Ainsi, les contradictions ultimes de la condition humaine sont la terre natale des espérances. Mais ce sont des espérances sans remèdes : l’aspiration au bonheur ne peut se résoudre en destination au bonheur et la révocation de l’impuissance ne peut se résoudre dans la vocation à la puissance. Les paradoxes, qui signalent des oppositions sans médiation, ne se laissent pas dénouer, mais l’on ne peut s’y soustraire. C’est pourquoi le réalisme qui tente de s’y dérober relance l’utopisme qui tente de les résorber. La résignation appelle la compensation.
Partialités jumelles, comme le pessimisme et l’optimisme, entre lesquelles il serait aussi vain de choisir que de balancer : elles ne s’affrontent comme alternatives que dans la mesure où elles peuvent se jouer en alternance. Et la dialectique qui prétend les dépasser peut n’être alors que l’apprentissage d’un morne scepticisme, insatisfait de tout, mais content de soi.
Partialités jumelles, mais non équivalentes : du moins quant au pessimisme de la raison répond l’optimisme de la volonté, quand au réalisme avachi répond l’utopisme inquiet : inquiet de trouver le chemin de la liberté et de ne pas se laisser dérouter par des tentatives illusoires de surmonter des déchirements irrémédiables.
Car l’imagination utopique, exilée dans son royaume, n’est pas ramenée à son foyer quand la raison dialectique fait office d’ultime tentative de réconciliation de l’homme avec son destin. Les compensations utopiques, pétries de ressentiment, et les conciliations dialectiques, pénétrées d’absolu, sont alors enchaînées à une espérance déchaînée, et conjuguent leurs aveuglements face aux évidences tragiques de l’existence.

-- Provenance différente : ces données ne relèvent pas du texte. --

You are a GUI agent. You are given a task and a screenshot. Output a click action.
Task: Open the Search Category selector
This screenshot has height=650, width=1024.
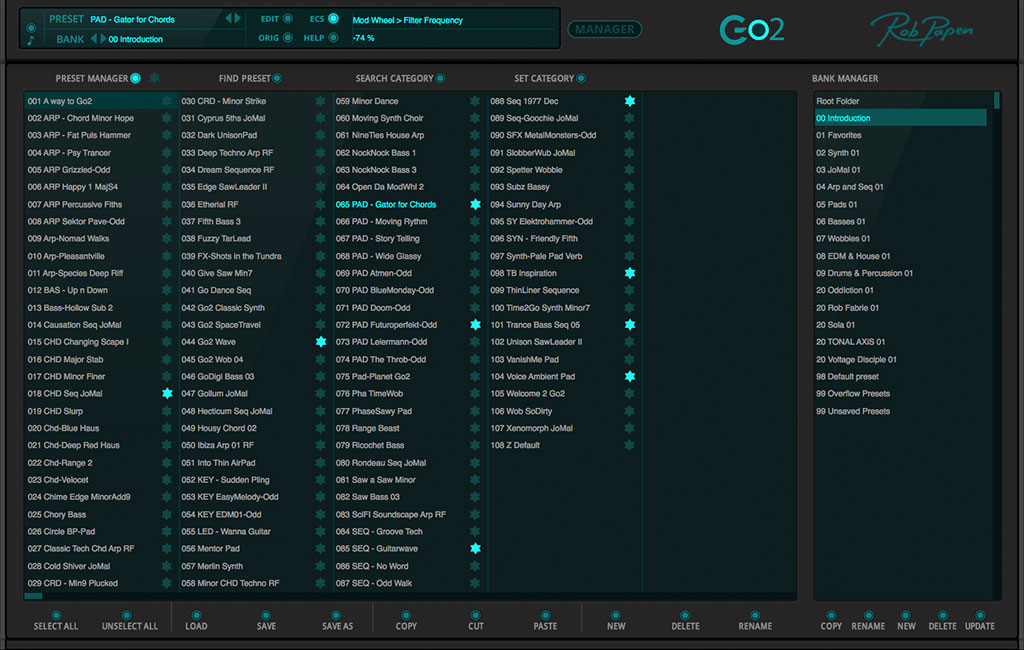[x=440, y=78]
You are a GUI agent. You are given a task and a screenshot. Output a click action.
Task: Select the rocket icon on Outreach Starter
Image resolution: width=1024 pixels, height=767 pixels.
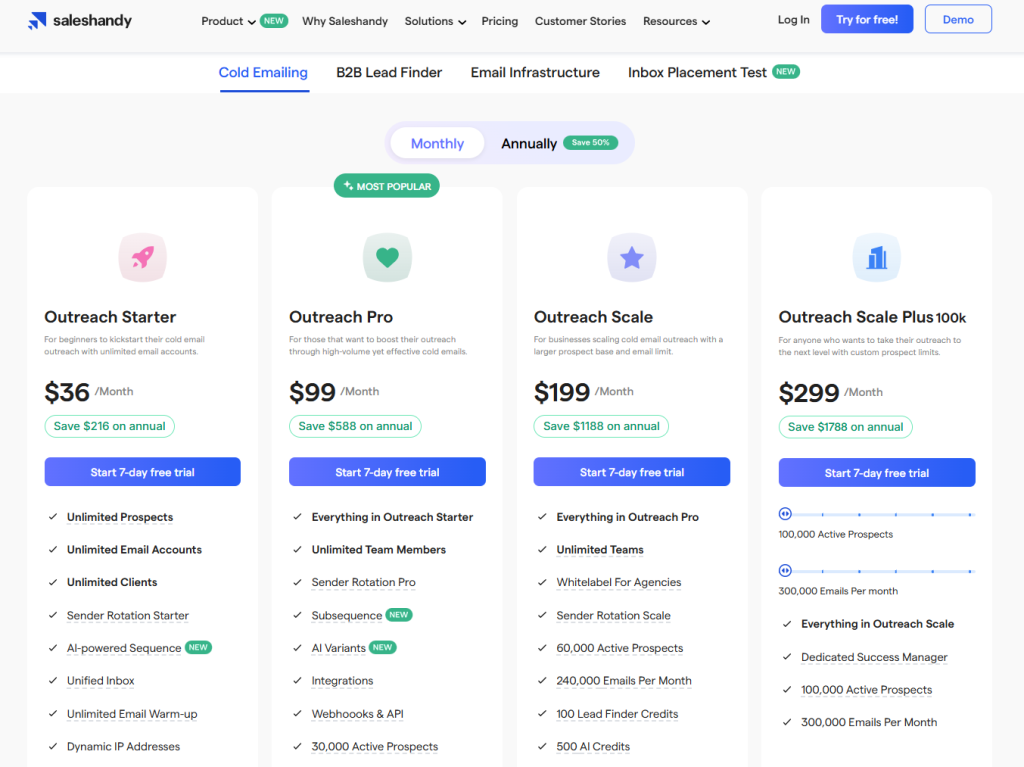[142, 257]

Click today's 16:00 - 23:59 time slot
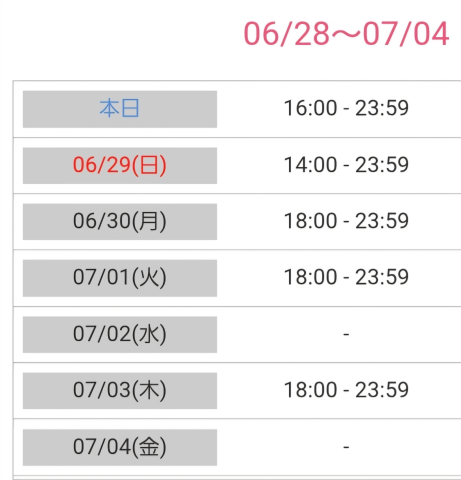346,108
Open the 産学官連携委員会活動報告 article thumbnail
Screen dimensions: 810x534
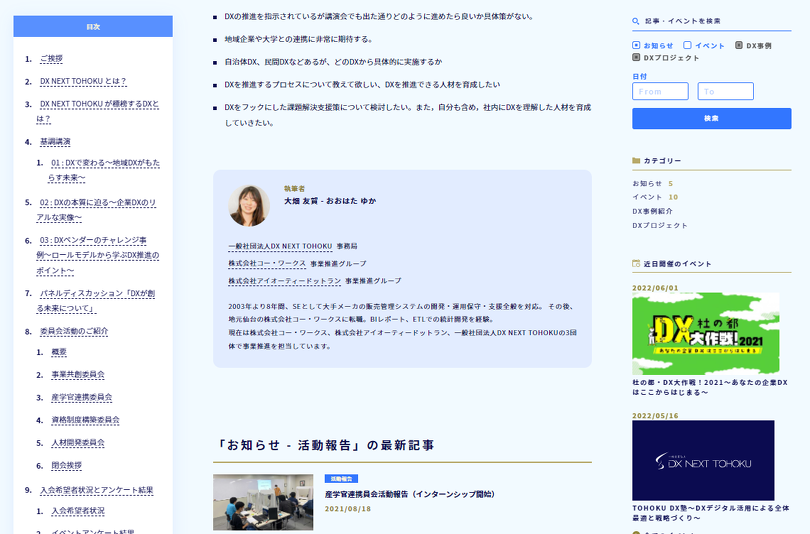[262, 501]
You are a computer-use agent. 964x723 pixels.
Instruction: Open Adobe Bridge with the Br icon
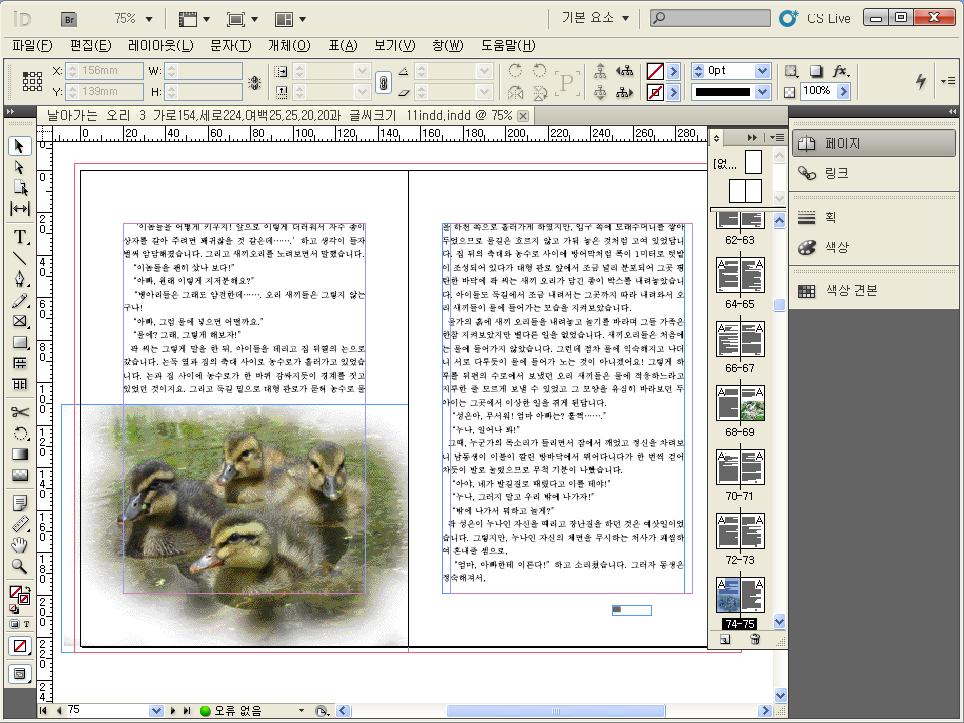(x=69, y=18)
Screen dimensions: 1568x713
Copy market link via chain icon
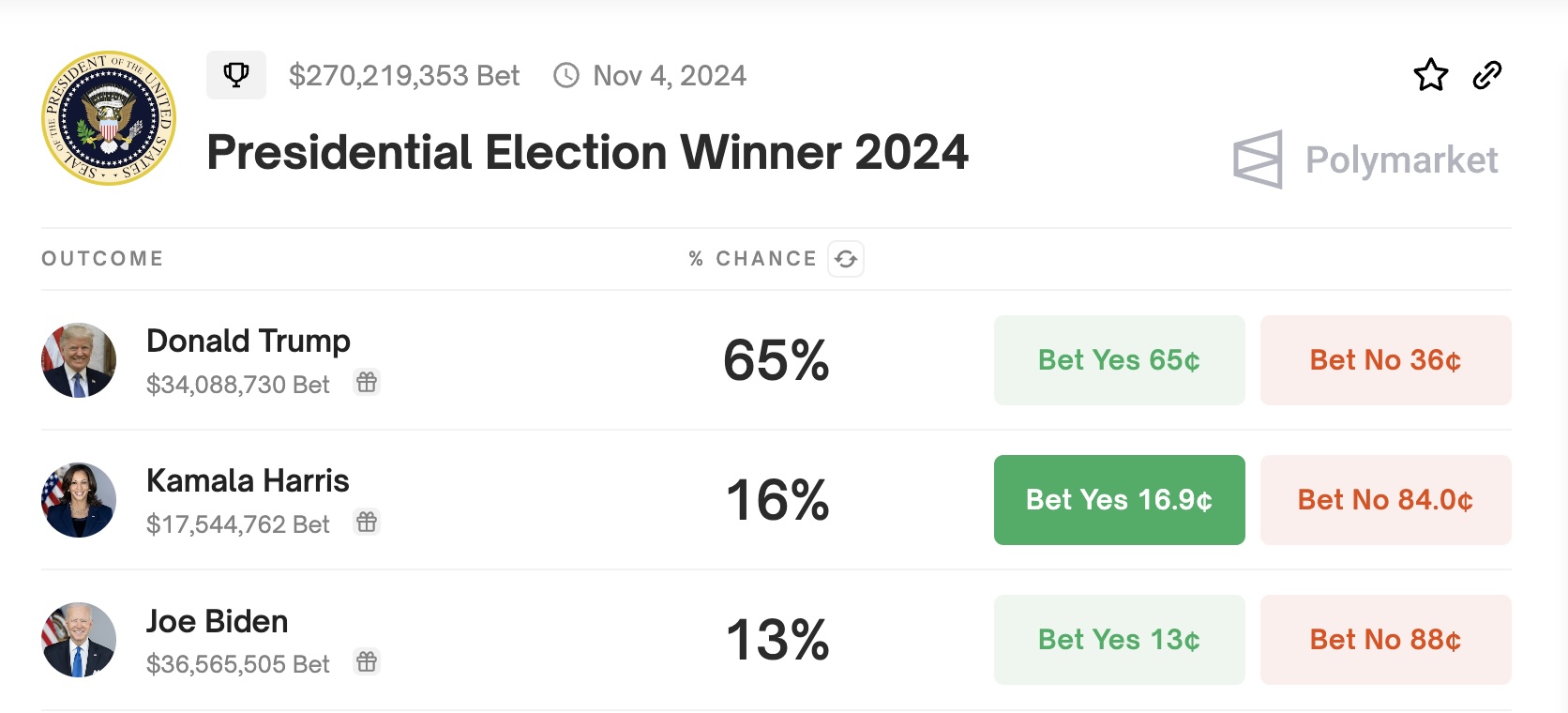(x=1487, y=75)
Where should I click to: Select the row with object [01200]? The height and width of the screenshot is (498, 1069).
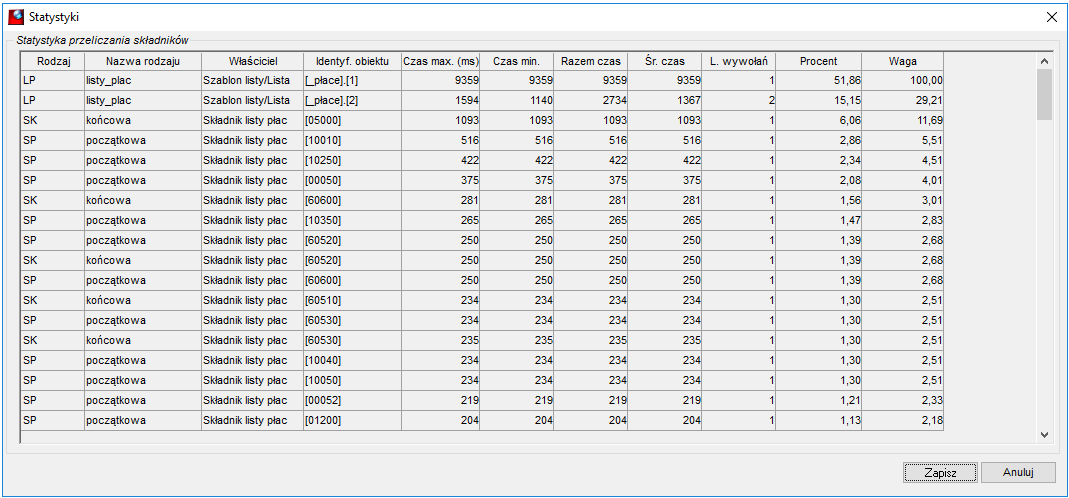coord(482,420)
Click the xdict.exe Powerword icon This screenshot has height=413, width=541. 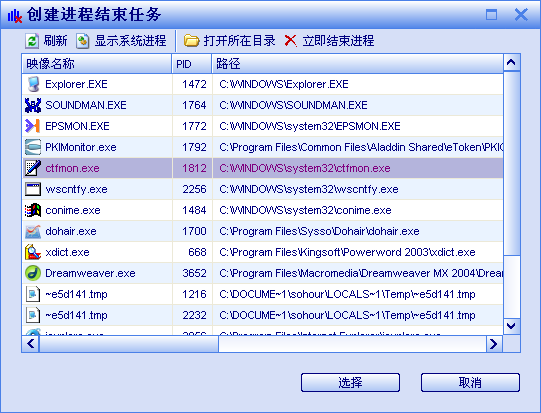click(33, 252)
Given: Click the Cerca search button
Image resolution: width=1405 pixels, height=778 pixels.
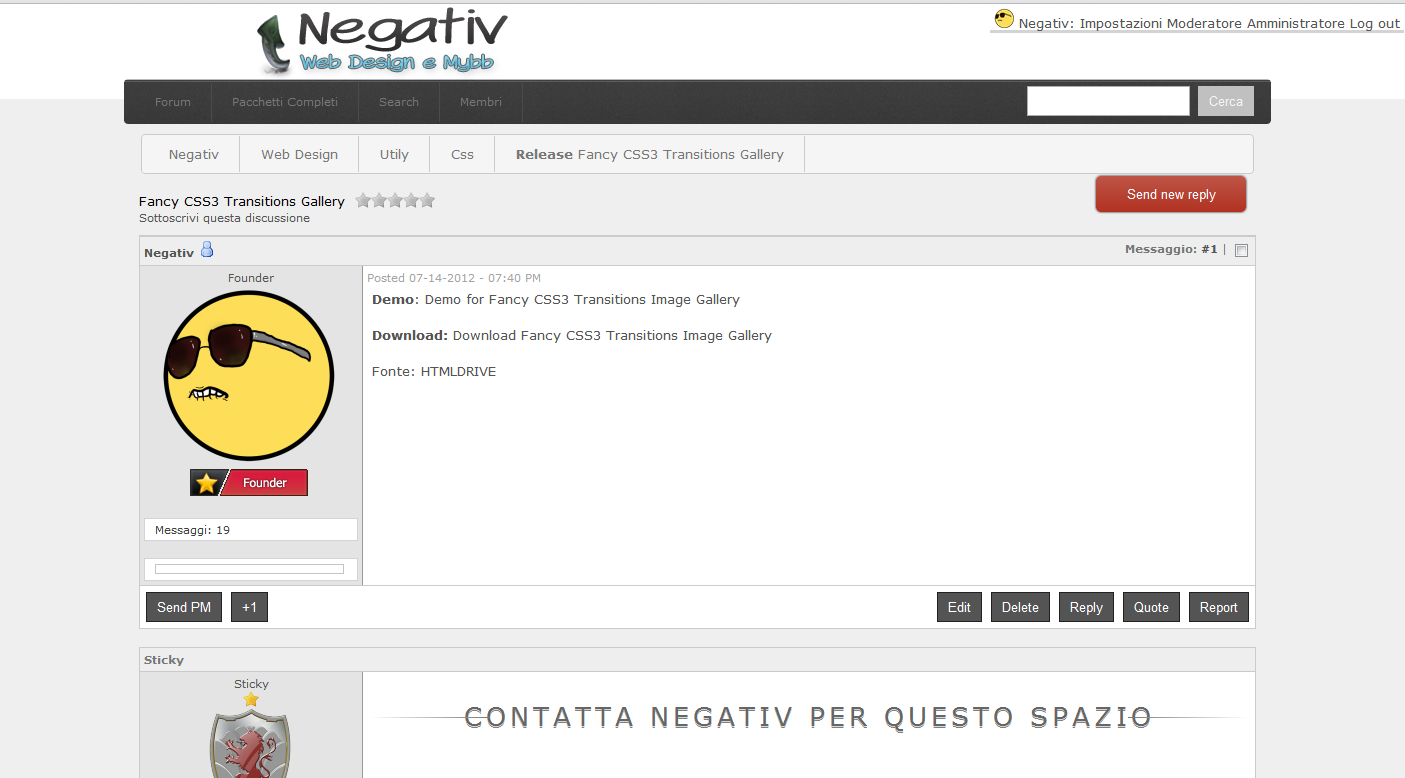Looking at the screenshot, I should tap(1225, 101).
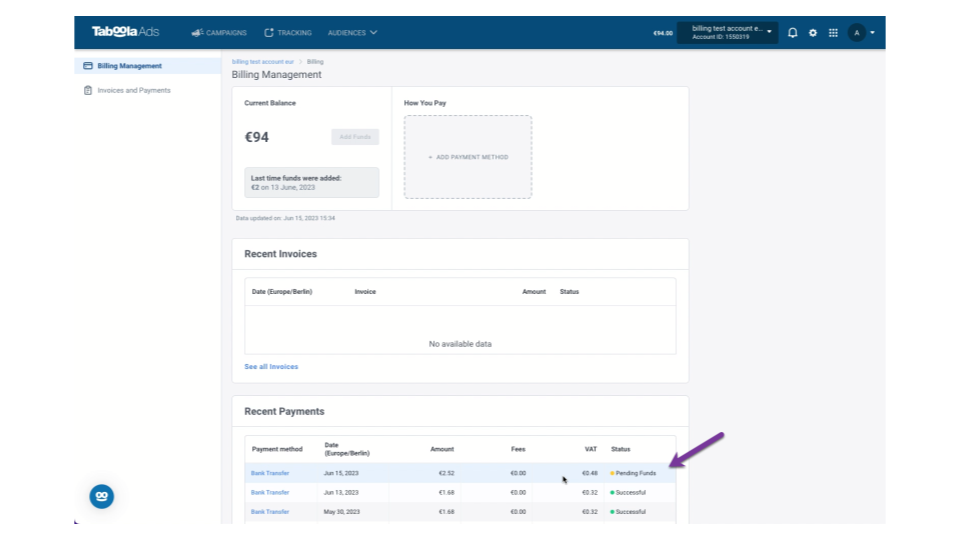
Task: Click the Add Funds button
Action: 355,137
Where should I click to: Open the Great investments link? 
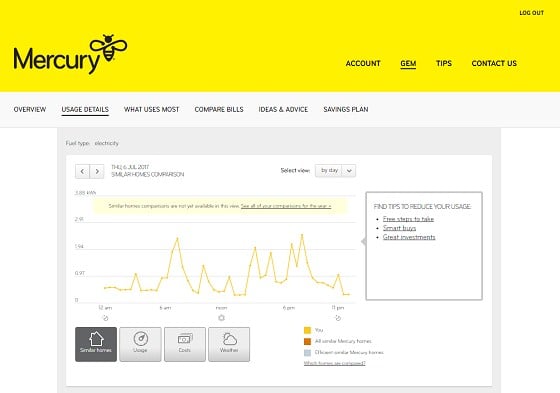click(x=409, y=237)
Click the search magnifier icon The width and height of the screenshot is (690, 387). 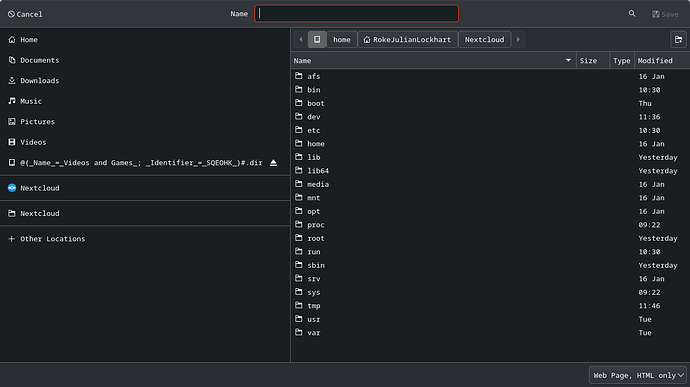click(x=632, y=14)
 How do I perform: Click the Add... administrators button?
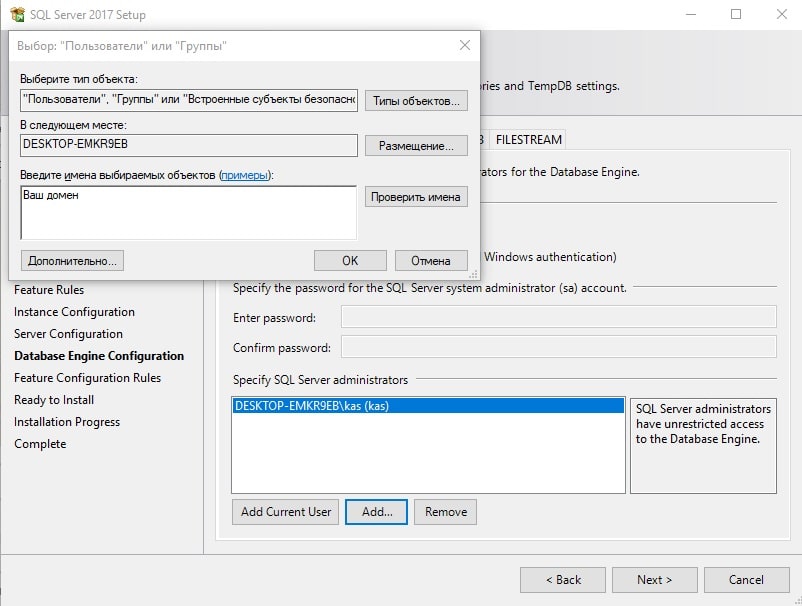click(376, 512)
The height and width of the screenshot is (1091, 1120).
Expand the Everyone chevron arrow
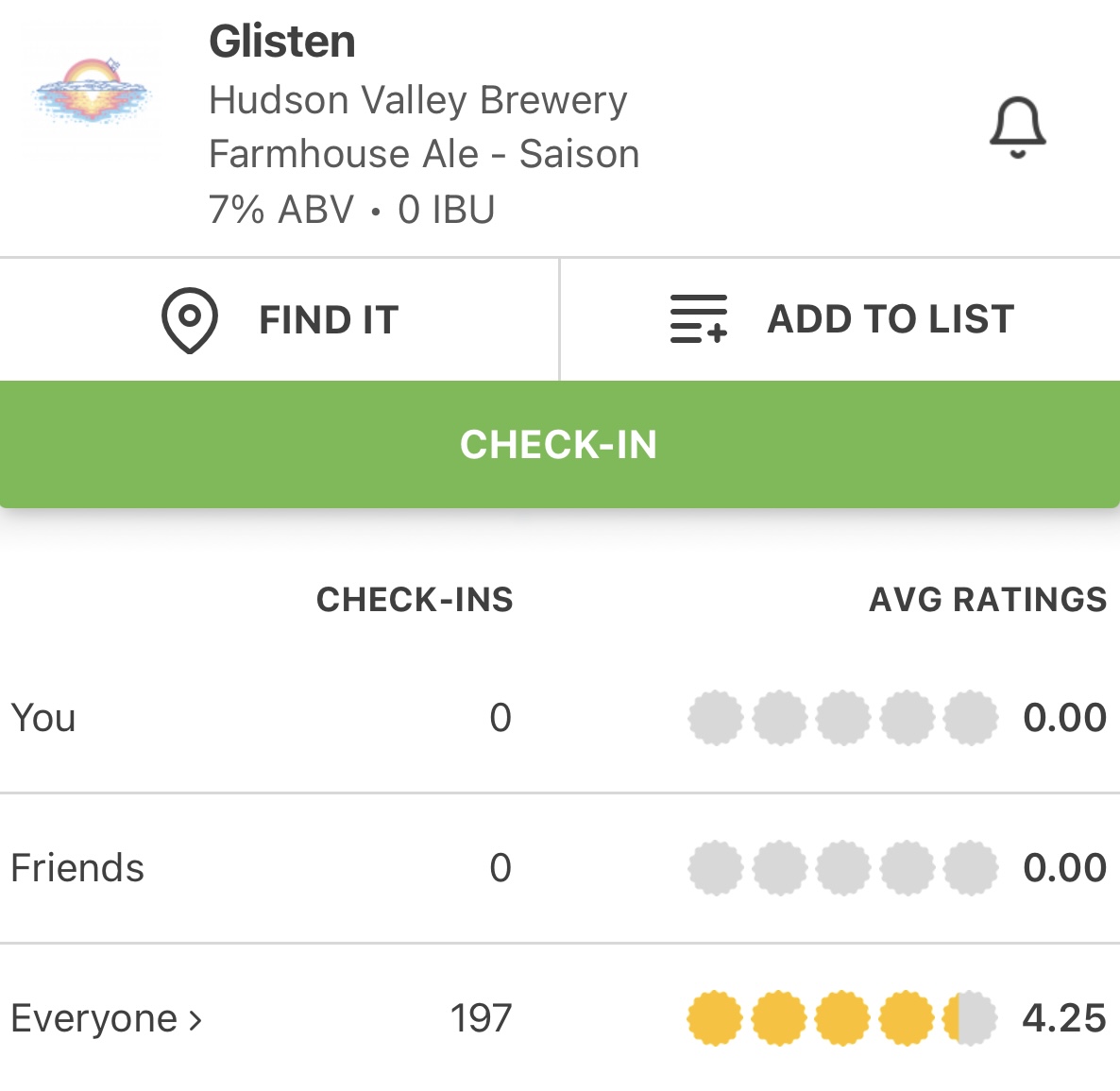[x=195, y=1019]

Mais renoncer à cette espérance n’est pas renoncer à toute espérance. L’abandon de l’utopie, au nom d’une irrémédiable déréliction de l’homme, quand il n’est pas l’alibi d’un terne réalisme, n’est que la figure d’un scepticisme revenu de tout parce qu’il n’a rien osé, et qui réclame pour lui la liberté de laisser le monde à ses turpitudes, pourvu que le monde lui en laisse l’exsangue liberté.
Or, l’utopie, jamais ne laissera ce monde en sommeil, pour peu qu’elle ne trans¬forme pas le renoncement à l’imaginaire en résignation au réel, qu’elle connaisse sa propre espérance et sache convoiter l’impossible ; pour peu qu’elle sache renoncer à la tentation de prendre l’histoire à revers (d’en refondre la création ou d’en achever le cours) pour se consacrer à la tentative de briser le cercle qui l’enferme dans l’oppression et la misère.
Tentative utopique, à n’en pas douter, puisqu’elle place son horizon - mais un horizon qui n’est pas fatalement condamné à se dérober sans cesse - au-delà de l’horizon.
Tel est l’horizon utopique de notre convoitise : un horizon tracé non par l’ultime espérance d’un souverain bien, mais par la volonté de transformer la misère historique en malheur banal ; un horizon visé non par le désir de doter les hommes d’un pouvoir absolu sur la nature et sur eux-mêmes, mais par la volonté de leur confier la liberté de chercher le bonheur dans la voie qui leur semble être la bonne.
Formule de la liberté dont Marx a dégagé la portée sociale : « À la place de l’ancienne société bourgeoise, avec ses classes et ses antagonismes de classes, surgit une association dans laquelle le libre développement de chacun est la condition du libre développement de tous [31]. »
Convoiter l’impossible, c’est convoiter cette liberté.